* Questions plan by trustee to join with plaintiffs
* Plan also criticized by trustee Freeh, MF bondholders
By Nick Brown
NEW YORK, Aug 29 (Reuters) - Former MF Global Chief Executive Jon Corzine is fighting efforts by a bankruptcy trustee to join forces with customers suing him over the commodities brokerage’s demise.
Corzine, along with other current and former MF executives, filed an objection in court on Wednesday arguing that their ability to defend themselves would be hurt if trustee James Giddens is allowed to assign his legal claims to plaintiffs in existing cases.
The executives are defendants in multiple lawsuits accusing them of mismanaging the firm and playing a role in its October 2011 collapse.
“Nothing in the Bankruptcy Code authorizes such limitations on the objectors’ rights and defenses or an enlargement of the trustee’s rights,” lawyers for Corzine and the other executives wrote in documents filed in U.S. Bankruptcy Court in Manhattan.
If allowed to join the customer cases, Giddens would have the right to limit the information and documents available to the executives through discovery, as well as dictate which documents the executives would turn over to plaintiffs, lawyers for Corzine and the other executives wrote.
Lawyers for Corzine and former Chief Financial Officer Henri Steenkamp did not return calls seeking comment.
MF Global went bankrupt in October after its exposure to European sovereign debt spooked investors.

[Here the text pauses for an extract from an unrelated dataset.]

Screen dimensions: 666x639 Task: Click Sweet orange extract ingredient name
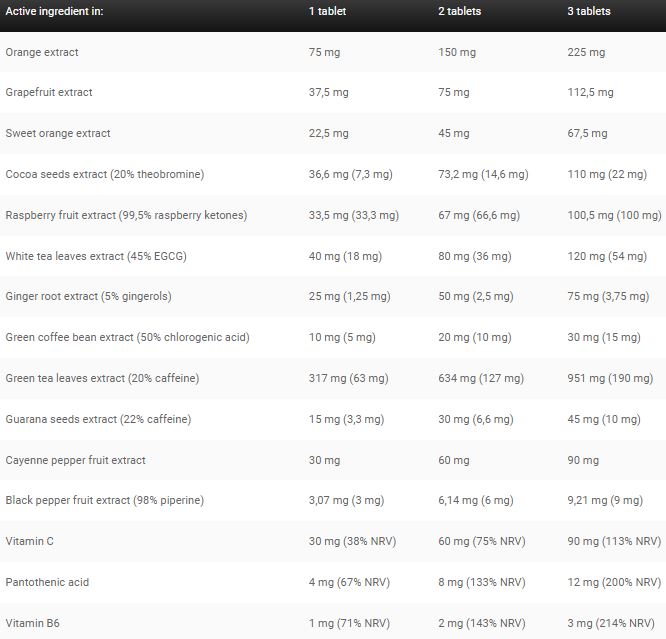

Corzine, a former chief of Goldman Sachs Group Inc and a former senator and governor of New Jersey, stepped down days later.
Commodity trader customers of the firm’s broker-dealer unit are facing an estimated $1.6 billion shortfall in their accounts, which Giddens has said is due to the firm’s misuse of customer money in a frantic attempt to keep it afloat. Giddens is charged with recovering as much money as possible for those customers, including through litigation.
Some of the customers have sued Corzine, Steenkamp, Chief Operating Officer Bradley Abelow, General Counsel Laurie Ferber and others. Giddens, too, said he saw valid claims against the executives for negligence and breach of fiduciary duty, but earlier this month he said he would forgo bringing those claims himself in favor of assigning them to and cooperating with the class-action plaintiffs.
Under Giddens’ plan, any proceeds from the litigation would be sent to the broker-dealer’s estate and distributed by Giddens to customers.
The plan also faces pushback from Louis Freeh, Giddens’ counterpart trustee who is liquidating MF Global’s parent entity.
The two trustees, which represent the interests of different sets of creditors, have long battled over entitlement to various pots of money. Freeh is trying to pay back creditors of MF Global’s parent, like lender JPMorgan Chase & Co.
In court papers on Wednesday, Freeh said some of Giddens’ claims against the defendants would benefit MF Global’s general estate, not its customers, and should therefore be filed by Freeh.
In addition to reinforcing the trustees’ power struggle, Freeh’s objection is a sign that he might bring claims against Corzine and other executives, a notion his lawyer, Brett Miller, did not dispel in a phone interview.
“All viable causes of action are on the table, and will be pursued if appropriate,” Miller said.
But a Giddens spokesman questioned whether Freeh could sue MF Global’s own employees.
“He has some inherent conflicts in opposing this motion because individuals currently employed by MF Global Holdings are defendants in the litigation,” spokesman Kent Jarrell said in a statement.
Bankruptcy Judge Martin Glenn will consider Giddens’ plan, and the objections to it, at a Sept. 5 hearing.
Freeh in court filings called for cooperation between the two trustees, saying they have more important things to worry about than claims against Corzine — namely a lawsuit in the U.K. over Giddens’ attempt to recover $700 million from the coffers of MF Global’s U.K. affiliate for the benefit of U.S. customers.
“The estates need to focus their efforts on a global resolution of all inter-estate claims and potential causes of action rather than creating inter-estate litigation,” Freeh said. Freeh’s objection was supported by MF Global’s unsecured creditors’ committee.
Separately, a group of MF Global bondholders also objected, arguing that customers would lack incentive to pursue claims against the executives that could benefit other creditors.
The bankruptcy is In re MF Global Holdings Ltd, U.S. Bankruptcy Court, Southern District of New York, No. 11-15059.
The liquidation of MF Global’s broker-dealer unit is In re MF Global Inc, U.S. Bankruptcy Court, Southern District of New York, No. 11-2790.